Tower of glass to replace Spite Wall

Date: 14 September 2005
Source: Miami.com

Date: 14 September 2005

Owners of the Fontainebleau plan a modern structure where a 16-story building now stands. Twenty feet away, the Eden Roc wants a new building, too.

The Fontainebleau wants to replace its famed ''Spite Wall'' building with a 20-story angular glass tower with a rooftop pool jutting outward over Miami Beach like a horn.The Y-shaped oceanfront building unveiled at a zoning hearing Monday would become the second of two new towers planned at South Florida's largest hotel.And it offers the first glimpse of the new owners' vision for transforming the 1954 Miami Beach icon into a modern showcase of Las Vegas-style opulence and showmanship.

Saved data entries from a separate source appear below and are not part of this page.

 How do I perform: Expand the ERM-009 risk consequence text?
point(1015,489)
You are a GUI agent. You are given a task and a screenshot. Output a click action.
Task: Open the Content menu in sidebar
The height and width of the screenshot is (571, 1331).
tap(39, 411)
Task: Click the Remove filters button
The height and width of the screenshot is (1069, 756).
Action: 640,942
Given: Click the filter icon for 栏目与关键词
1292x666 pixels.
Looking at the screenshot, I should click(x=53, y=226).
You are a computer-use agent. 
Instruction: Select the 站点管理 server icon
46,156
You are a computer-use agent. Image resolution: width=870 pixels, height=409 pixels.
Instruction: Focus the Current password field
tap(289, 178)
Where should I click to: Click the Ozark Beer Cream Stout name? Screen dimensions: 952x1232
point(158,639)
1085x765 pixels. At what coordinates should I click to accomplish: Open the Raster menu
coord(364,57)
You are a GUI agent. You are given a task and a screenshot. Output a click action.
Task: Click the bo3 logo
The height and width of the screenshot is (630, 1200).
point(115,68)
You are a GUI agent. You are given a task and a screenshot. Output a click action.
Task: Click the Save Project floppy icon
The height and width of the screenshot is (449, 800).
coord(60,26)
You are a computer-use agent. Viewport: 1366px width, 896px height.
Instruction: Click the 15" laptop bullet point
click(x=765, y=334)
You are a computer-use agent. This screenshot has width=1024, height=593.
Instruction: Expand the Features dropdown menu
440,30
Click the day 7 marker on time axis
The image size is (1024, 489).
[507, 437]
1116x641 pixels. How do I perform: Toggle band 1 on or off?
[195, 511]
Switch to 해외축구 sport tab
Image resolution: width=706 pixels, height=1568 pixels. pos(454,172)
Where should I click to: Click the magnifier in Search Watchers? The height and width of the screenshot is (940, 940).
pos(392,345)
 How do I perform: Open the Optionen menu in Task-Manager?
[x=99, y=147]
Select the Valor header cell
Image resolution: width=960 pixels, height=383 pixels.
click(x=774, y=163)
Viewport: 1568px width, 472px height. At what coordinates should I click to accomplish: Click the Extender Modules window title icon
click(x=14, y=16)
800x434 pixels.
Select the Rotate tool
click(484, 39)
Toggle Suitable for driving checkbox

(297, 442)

''This space will become a pilgrimage site,'' Fontainebleau Resorts President Glenn Schaeffer said of the hotel's new spa, which will have its walls bathed in a light sculpture designed by artist James Turrell. ``This will be one of the most important art spaces on the planet. And you can get a massage there, too.''

Schaeffer, the Vegas hotelier behind Excalibur, Mandalay Bay and other casino mega-resorts, said the company would spend $450 million on a new 1,800-room Fontainebleau.

Along with at least a half dozen restaurants and the spa, he promised big-name acts at the hotel's new theater and 50,000-square-foot ballroom, from championship boxing matches to Paul McCartney. Architectural plans filed with the city include a House of Blues, a popular concert-hall chain, though Fontainebleau executives called those drawings preliminary.

But in his presentation to Miami Beach's Historic Preservation Board, Schaeffer emphasized sweeping changes are in store for the 1,340-room Fontainebleau, once the most stylish in Miami Beach.

The original Chateau building, designed by Morris Lapidus, would undergo a significant renovation, while the grounds would be remade into a series of pools and cabana areas. A Versailles-style garden is planned atop of the new ballroom. The renderings of the new tower show a glass-walled pool thrusting out above the building's south wall.

The new look comes as Schaeffer and the hotel's majority owner, developer Jeffrey Soffer of Aventura's Turnberry Associates, try to leverage the Fontainebleau's reputation into a new brand.